Case report forms were used for data collection by our medically trained team. All team members were trained in the use of the Clavien-Dindo classification. AAA and AWV collected the anesthetic data, fluid administration, and losses. Two independent team members assessed each patient file and registered data on complications in two separate case report forms. Regular audit by the project leader (AWV) corrected irregularities. The senior advisor (BB) was consulted in case of incongruity. Database entry was conducted twice and inconsistencies were corrected by revisiting the case report form.
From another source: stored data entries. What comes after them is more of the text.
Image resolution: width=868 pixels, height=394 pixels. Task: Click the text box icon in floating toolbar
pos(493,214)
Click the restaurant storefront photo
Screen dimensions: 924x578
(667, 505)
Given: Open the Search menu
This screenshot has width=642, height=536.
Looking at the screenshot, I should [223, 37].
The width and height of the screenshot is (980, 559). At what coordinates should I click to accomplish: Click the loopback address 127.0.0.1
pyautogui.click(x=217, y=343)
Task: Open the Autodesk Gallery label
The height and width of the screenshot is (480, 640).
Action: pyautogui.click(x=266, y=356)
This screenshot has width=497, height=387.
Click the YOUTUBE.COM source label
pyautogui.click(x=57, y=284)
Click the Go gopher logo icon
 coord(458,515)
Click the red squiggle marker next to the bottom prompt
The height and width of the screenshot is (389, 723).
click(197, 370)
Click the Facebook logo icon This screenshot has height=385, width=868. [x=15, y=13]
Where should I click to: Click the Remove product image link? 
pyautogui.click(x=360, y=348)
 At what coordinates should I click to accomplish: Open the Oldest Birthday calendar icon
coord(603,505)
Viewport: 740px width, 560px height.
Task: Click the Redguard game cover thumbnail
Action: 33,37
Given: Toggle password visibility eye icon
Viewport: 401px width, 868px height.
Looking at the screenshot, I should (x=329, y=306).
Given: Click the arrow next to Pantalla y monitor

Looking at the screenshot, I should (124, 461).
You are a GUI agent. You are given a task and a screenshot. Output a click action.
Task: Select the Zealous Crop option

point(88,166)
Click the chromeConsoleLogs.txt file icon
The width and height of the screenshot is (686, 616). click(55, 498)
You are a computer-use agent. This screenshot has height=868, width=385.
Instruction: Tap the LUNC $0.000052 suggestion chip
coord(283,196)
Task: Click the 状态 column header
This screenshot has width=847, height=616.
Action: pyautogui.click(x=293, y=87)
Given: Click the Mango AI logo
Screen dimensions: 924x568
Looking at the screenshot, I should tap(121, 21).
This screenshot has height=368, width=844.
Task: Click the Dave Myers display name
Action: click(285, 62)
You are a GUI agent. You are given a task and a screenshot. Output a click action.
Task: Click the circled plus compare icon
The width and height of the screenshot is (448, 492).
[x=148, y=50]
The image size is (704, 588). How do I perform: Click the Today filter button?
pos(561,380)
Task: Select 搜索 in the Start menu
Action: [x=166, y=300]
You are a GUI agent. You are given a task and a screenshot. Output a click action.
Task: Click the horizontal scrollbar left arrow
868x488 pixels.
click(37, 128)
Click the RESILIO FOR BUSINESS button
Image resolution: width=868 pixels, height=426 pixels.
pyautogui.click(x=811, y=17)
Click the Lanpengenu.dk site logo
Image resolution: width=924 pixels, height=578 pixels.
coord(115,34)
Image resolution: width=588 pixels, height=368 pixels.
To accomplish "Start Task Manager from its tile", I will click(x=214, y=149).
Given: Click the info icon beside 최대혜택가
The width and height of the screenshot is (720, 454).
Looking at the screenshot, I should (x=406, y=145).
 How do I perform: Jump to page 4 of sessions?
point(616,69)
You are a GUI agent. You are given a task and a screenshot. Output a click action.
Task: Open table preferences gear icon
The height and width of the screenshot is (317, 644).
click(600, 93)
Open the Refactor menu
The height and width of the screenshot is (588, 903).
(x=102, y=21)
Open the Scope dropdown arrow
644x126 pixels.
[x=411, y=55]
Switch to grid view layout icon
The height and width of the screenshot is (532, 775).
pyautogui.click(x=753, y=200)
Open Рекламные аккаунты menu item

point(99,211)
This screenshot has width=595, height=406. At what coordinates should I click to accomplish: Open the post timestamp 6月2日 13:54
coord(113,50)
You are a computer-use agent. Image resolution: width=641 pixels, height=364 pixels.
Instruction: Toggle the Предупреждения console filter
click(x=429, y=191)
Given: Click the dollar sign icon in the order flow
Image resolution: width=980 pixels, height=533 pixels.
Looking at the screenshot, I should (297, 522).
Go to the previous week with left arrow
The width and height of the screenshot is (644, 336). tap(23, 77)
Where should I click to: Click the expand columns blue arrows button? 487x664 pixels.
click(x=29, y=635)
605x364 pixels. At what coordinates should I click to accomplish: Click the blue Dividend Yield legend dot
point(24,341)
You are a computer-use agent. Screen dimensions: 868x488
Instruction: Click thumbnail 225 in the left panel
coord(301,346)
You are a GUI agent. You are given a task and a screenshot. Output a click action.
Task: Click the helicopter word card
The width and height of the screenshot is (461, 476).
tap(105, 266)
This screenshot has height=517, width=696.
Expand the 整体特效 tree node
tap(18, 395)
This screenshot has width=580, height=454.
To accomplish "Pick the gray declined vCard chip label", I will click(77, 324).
Data were tested for normality and parametric or non-parametric statistics was used as appropriate. The primary outcome was analyzed with multiple logistic regression. Confounders included were settled between the authors and a statistician based on a priori knowledge of variables known to be associated with the fluid administration by the physician and the postoperative complications (Ford et al., 2007; Al-Temimi et al., 2012). We included sex, age, ASA class (grouped at I–II or III–V), use of epidural analgesia (yes or no), use of vasopressors (yes or no), the type of surgery performed (bowel resection, other procedure, or palliative surgery (exculpatory stoma formation or limited treatment)), the intraabdominal pathology (gastrointestinal obstruction or perforation), and the hospital (Holbæk, Slagelse, or Køge). Age was left skewed and the potency was used. In case of > 5% missing data of independent variables, multiple imputation was planned. We performed a subgroup analysis excluding patients with preoperative sepsis-2-score ≥ 3 or those admitted directly to the ICU after surgery. Additionally, we analyzed patients with major complications separately. The results are presented as odds ratio (OR) with 95% confidence interval (95% CI). Statistically significance was Bonferroni corrected based on five outcomes, thus defined by a two-sided p-value < 0.01. We presented the predicted risk of complications depending on the fluid balance on a continuous scale. A generalized additive model with smoothing splines and four degrees of freedom was used. The statistical plan was approved by the authors before commencing the analysis of data. The statistical software was R version 3.5.0 GUI 1.70 El Capitan©R, 2016 and RStudio version 1.1.453.